The first celebrations of Halloween in America were in the southern colonies to celebrate the harvest and included “play parties” where guests told ghost stories, read fortunes, danced, sang, and played pranks. It wasn’t until the latter half of the 19th century that Halloween became more  widespread in America, in part due to in the influx of millions of Irish immigrants who brought traditions rooted in the Celtic celebration of Samhain.

Last evening was Halloween, and the boys were out as usual, judging from appearances this morning in some parts of the town, although probably their depredations were not as great owning to the storminess of the night

An example of typical reports on Halloween night mischief, Geneva Daily Times, 1895.

By at least the 1870s, Halloween is mentioned in Geneva newspapers. Newspapers most frequently reported on the “mischief making” that seems to have occurred every year. This typically included harmless pranks such as “pulling door bells, carrying off gates, breaking windows and throwing cabbage stumps and beans.” In most cases it seems that young men were responsible for the deeds and the newspapers generally took the attitude that these were “kindred pranks performed in a spirit of innocent fun.”

However, not everyone took such a lighthearted view of the Halloween mischief. In response to the pranks, one local resident suggested that “If a few of these lawless youths could be summarily punished for their lawless actions…it would have a most salutary effect on their future conduct.” Indeed, these pranks sometimes escalated into more serious crimes such as property damage, some of which led to arrests. In 1898, five lodgers were told to “get out of Geneva as soon as possible” for destroying a sidewalk on Halloween night. Sadly, there was at least one death that resulted from Halloween pranks in nearby Lyons. In 1899 “Louis Doane, of Lyons, was thrown into convulsions Halloween night by a party of young people, who rigged up one of their number as a ghost, scaring Mr. Doane so badly that he was recently seized with convulsions, which ultimately resulted in his death.”

Aside from these mischievous deeds, there were other ways people celebrated Halloween locally. At least one year a “Halloween Social” where clam chowder was served was held at the First Baptist Church. In 1899 a ghost party was held at the home of Mrs. M. H. Ives on Castle Street where “men and women clothed themselves in unearthly garb,” some of which “were decorated, others were plain, all were creepy.”

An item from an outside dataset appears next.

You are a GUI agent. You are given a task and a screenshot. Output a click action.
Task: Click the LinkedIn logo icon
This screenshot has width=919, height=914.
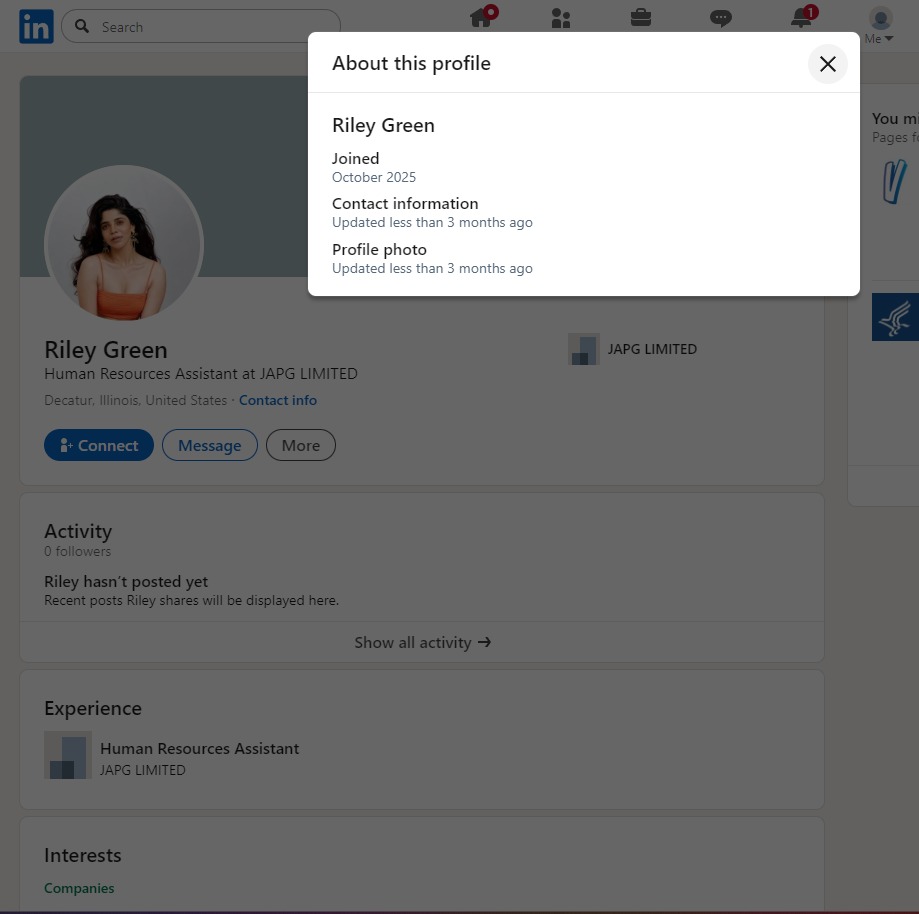[x=36, y=28]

The lead has been melted/And fortunes been told;/ The apples been bobbed for;/ The forfeits been sold./The nuts have been roasted;/ The revel is done;/ The hand on the old clock/ Is pointing to one./ A patter, a scamper/ Of small, dainty feet-/ New revelers are coming/ The fun to repeat./ The apples go bobbing;/ The candle spins round;/ The nutshells are scattered;/ The yarn is unwound./ The last crumb is eaten;/ The revel is o'er;/ The hand on the old clock/ Is pointing to four./ A rustle, a scraping/ Of skirts on the stair;/ A step on the threshold,/ And Bridget is there./ "Jist see the confusion!"/ She cries in affright./"Sure, now, 'twas the fairies/That played here last night."/ Adella B. Beard in Harper's Young People

“All Halloween” poem by Adelia B. Beard reprinted in the Geneva Advertiser, February 21, 1893.

Local newspapers printed ghost stories as well as ideas for games and tricks that could be played on Halloween. One article reminds readers that “tradition says the love-sick maid may read her fate in the mirror tonight.” Another explains the basics of playing a game of “clairvoyance” where one party guest plays the role of a medium and attempts to guess words other guests are thinking of.

By the turn of the 20th century, there was a cultural shift in American away from the “mischief making” at Halloween and family friendly activities became more popular. It wasn’t until the 1930’s that Trick-or-Treating as we know it today came into fashion.

 

Sources:

  1. Newspaper articles drawn from: Geneva Daily Times, Geneva Daily Gazette, Geneva Advertiser.
  2. Rogers, Nicholas. Halloween: From Pagan Ritual to Party Night. New York: Oxford Univ. Press, 2002.
  3.  History of Halloween,” History Channel.